Anderson was bowling beautifully, but he hardly needed to in snaring KL Rahul, who had learned exactly nothing from his colleagues’ capitulation in the first dig, playing round his front pad to a straight ball, hit dead in front. Pathetic.

Vice-captain, rather than captain, emerged as the rain loomed larger and larger. Ajinkya Rahane had big shoes to fill and as tough an assignment as the game offers.

He had plenty of time to consider the task at hand over an extended lunch, the product of light rain. The players were back on at 2pm and Woakes bounced in, the puppyish mien still clinging to his 29 year old frame. It was his match, as his Man of the Match award would attest.

Stuart Broad sent Rahane back, the right-hander stretching to get an edge to a ball that flew to third slip where Keaton Jennings took a sharp catch. Rahane had done the hard work in getting to 13, so why he felt the need to play at so wide a delivery was another mystery to add to a few in this match.

With his captain fighting and in real pain, Che Pujara was working very hard to preserve his wicket – a rare instance of a tourist not called Kohli putting a high price on his name. Broad, running in with that rhythm that always portends trouble at the other end, found the kind of late in-duck that Waqar Younis would find on the southern side of the Thames, and cleaned up Pujara with a ball that was pretty much unplayable. The returning Number 3 had batted 87 balls for his 17 – a decent effort in which he could take some pride.
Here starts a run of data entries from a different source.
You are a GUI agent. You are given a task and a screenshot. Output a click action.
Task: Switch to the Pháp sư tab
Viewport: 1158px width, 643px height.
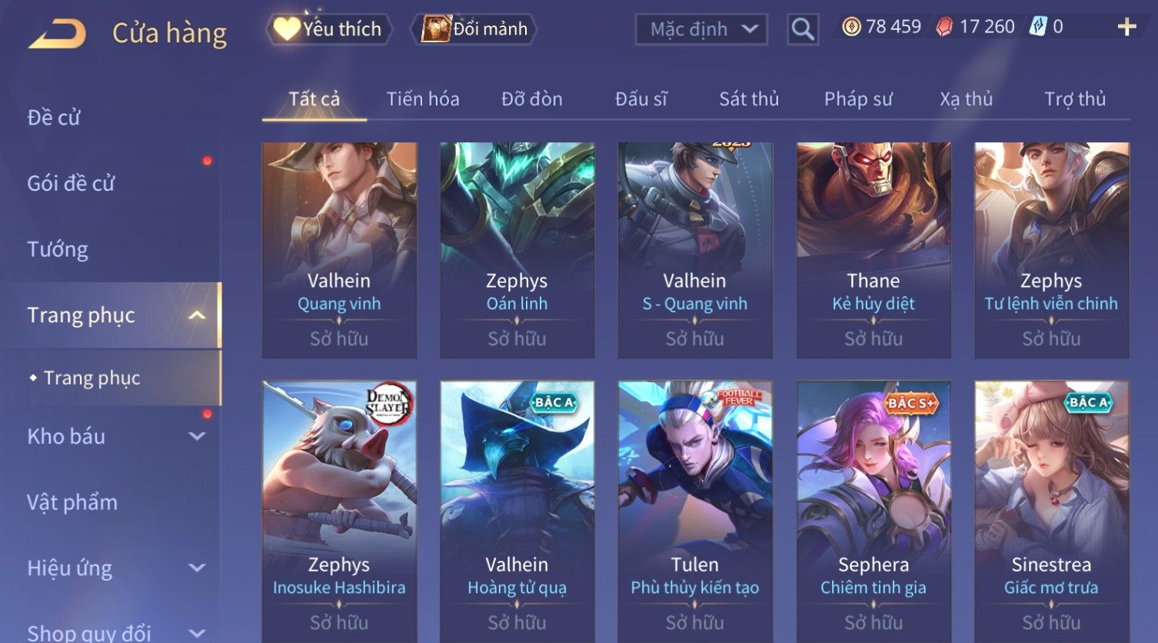coord(858,99)

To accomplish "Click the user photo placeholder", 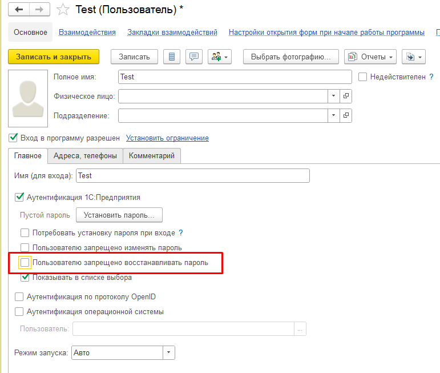I will pyautogui.click(x=29, y=97).
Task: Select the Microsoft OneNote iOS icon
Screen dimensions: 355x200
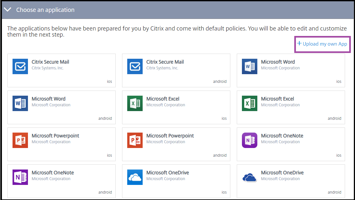Action: [250, 140]
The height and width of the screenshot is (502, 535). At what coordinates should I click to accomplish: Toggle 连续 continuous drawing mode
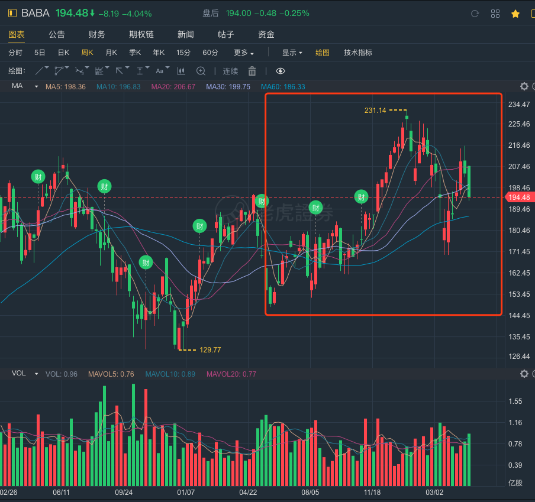pyautogui.click(x=230, y=71)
Kohli was doing all he could to blank out the pain from his back and from the scoreboard, but Broad had that glint in his eye, charging in and up at around 90mph. A blur of glove, bat and thigh pad sent the ball to Ollie Pope, diving forward at short leg. Out said Aleem Dar! Review said Virat Kohli! Out said the shallow spike that could only be contact between ball and glove and India’s last hope walked, stiff-backed, back to the massage table, a valiant opponent vanquished.

Dinesh Karthik’s first ball was a horrible inswinger that rapped him on the pad and Dar was in the game again and right again on review, the umpire rivalling Broad in skill and application. Ravichandran Ashwin survived the hat-trick ball and the umpires sent the players away, as bad light and rain combined to offer some respite to the beleaguered visitors. 66-6 – the Indians in a devil of a spot.

Broad had 4-16, and the satisfaction of silencing the critics who were murmuring about rotating him out at Trent Bridge – no chance of that now. The match turned bitty – both batsmen rapped on the hands and needing treatment (although why that needs to be administered on the field instead of in the dressing rooms, is always lost on me).

Pandya and Ashwin played a few shots and, inevitably, some of the intensity went from the English bowling. The scoreboard advanced to three figures and, though the show of competitive pride from the all-rounders was appreciated, nobody was mistaking them for VVS Laxman and Rahul Dravid, 2001 versions. Pandya has talent though, revealing it with a beautiful drive back past Broad, all the way to the pavilion. What a different game it is when the full face of the bat is presented to the ball!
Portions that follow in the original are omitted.